● **Provided passage**:

┌──

A Horse Shelter 2022 dev log from February 2021 announced using new animations (it was HAP) and showcased horses without manes or tails

Admittedly, the newly announced My Horse: Bonded Spirits looks a lot better than any footage I’ve seen of Horse Shelter 2022, thanks to more competently put together UI and significantly less janky horse animation. I speculate at a similarity though: 

While many Indie Game developers who follow a concrete vision work on one project at a time and create a Steam page for it once the game is ready to show, there is a different approach: Some game creators put together multiple Steam pages from jumbled together assets and clips, and then use Steam metrics like wishlists, followers and discussion activity to gauge player interest and decide which games to actually invest time into on this basis. 

The practice is ethically dubious because it effectively produces concept art in motion and mispresents it as actual gameplay footage. It is also technically in violation of Steam’s rules for Steam Pages, which state:

Your screenshots must only contain gameplay. This means avoid using concept art, pre-rendered cinematic stills, or images that contain awards, marketing copy, or written product descriptions.

Despite this violation – or perhaps because it is hard to prove? – Games Incubator’s parent company PlayWay allegedly does this a lot. This article by Game Developer gives an excellent summary of the issue.

I have a strong feeling that this “throwing spaghetti at the wall and seeing what sticks” approach to game development is what’s happening in the case of My Horse: Bonded Spirits. Horse Shelter 2022’s roughly 6500 Steam followers are comparatively impressive considering the look of the game. For comparison: Astride has 9500 Steam followers and The Ranch of Rivershine has a bit over 4000 – these numbers can be found on the Steam Database. Could it be that this relative success at visibly low effort convinced a developer like Games Incubator to try a similar approach? Or is My Horse: Bonded Spirits actually a second attempt by the same people at PlayWay at getting more attention from the same target audience by making a significantly better first impression?

└──

● **Exercise**: Pick up the post on Horse Shelter 2022 and My Horse: Bonded Spirits right after its last sentence and keep writing.

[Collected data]
┌──

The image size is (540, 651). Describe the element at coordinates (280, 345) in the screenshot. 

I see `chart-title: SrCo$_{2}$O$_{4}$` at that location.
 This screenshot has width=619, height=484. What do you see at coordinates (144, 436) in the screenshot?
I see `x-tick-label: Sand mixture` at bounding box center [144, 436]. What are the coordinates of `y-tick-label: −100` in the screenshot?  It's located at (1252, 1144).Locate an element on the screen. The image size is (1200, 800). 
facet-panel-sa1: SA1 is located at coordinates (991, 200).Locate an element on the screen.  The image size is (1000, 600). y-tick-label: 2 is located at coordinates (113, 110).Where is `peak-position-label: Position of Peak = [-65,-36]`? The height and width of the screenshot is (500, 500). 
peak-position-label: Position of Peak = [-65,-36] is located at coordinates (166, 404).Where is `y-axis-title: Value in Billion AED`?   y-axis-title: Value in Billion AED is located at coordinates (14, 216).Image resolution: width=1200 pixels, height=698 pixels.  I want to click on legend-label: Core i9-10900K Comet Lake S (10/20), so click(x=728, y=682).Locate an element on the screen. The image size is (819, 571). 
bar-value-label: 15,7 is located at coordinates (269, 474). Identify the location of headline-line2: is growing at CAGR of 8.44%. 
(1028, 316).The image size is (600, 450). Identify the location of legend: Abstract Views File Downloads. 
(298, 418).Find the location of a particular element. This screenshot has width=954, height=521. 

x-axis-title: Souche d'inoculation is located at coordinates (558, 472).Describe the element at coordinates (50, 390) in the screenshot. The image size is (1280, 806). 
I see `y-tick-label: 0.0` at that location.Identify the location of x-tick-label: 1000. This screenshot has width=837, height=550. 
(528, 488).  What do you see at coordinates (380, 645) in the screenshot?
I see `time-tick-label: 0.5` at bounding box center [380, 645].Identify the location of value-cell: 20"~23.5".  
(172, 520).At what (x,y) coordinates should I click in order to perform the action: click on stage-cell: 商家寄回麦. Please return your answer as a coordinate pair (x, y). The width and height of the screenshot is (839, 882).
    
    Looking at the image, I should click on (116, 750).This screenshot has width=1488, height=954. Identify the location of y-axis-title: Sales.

└──

● **Response below**:
UPDATE 21.04.2023: I’ve gotten in touch with a Community Manager from the Games Incubator Discord. They confirmed to me that the footage in the announcement trailer is indeed pre-rendered: “The trailer of our game is made on the basis of the assumptions of our upcoming game and we tried our best to show how the game will look like after the release,” Community Manager MeRyga tells me. “What we show now is our announcement trailer, which has now some of the gameplay elements, but the game is still in the fairly early stage of production. However, the whole trailer was created in cooperation with familiar developers, who made sure that the UI of the game, and the mechanical solutions were shown in the announcement trailer.”

MeRyga adds that a demo of My Horse: Bonded Spirits will be forthcoming. /

TL;DR this looks really impressive but I do not yet trust the game itself to live up to this promotional material because I believe everything shown so far is pre-rendered specifically for the trailer.

I’d of course love to be proven wrong and find an actual quality game in My Horse: Bonded Spirits sometime in 2024. For now, I’m definitely keeping my eyes peeled and my expectations low.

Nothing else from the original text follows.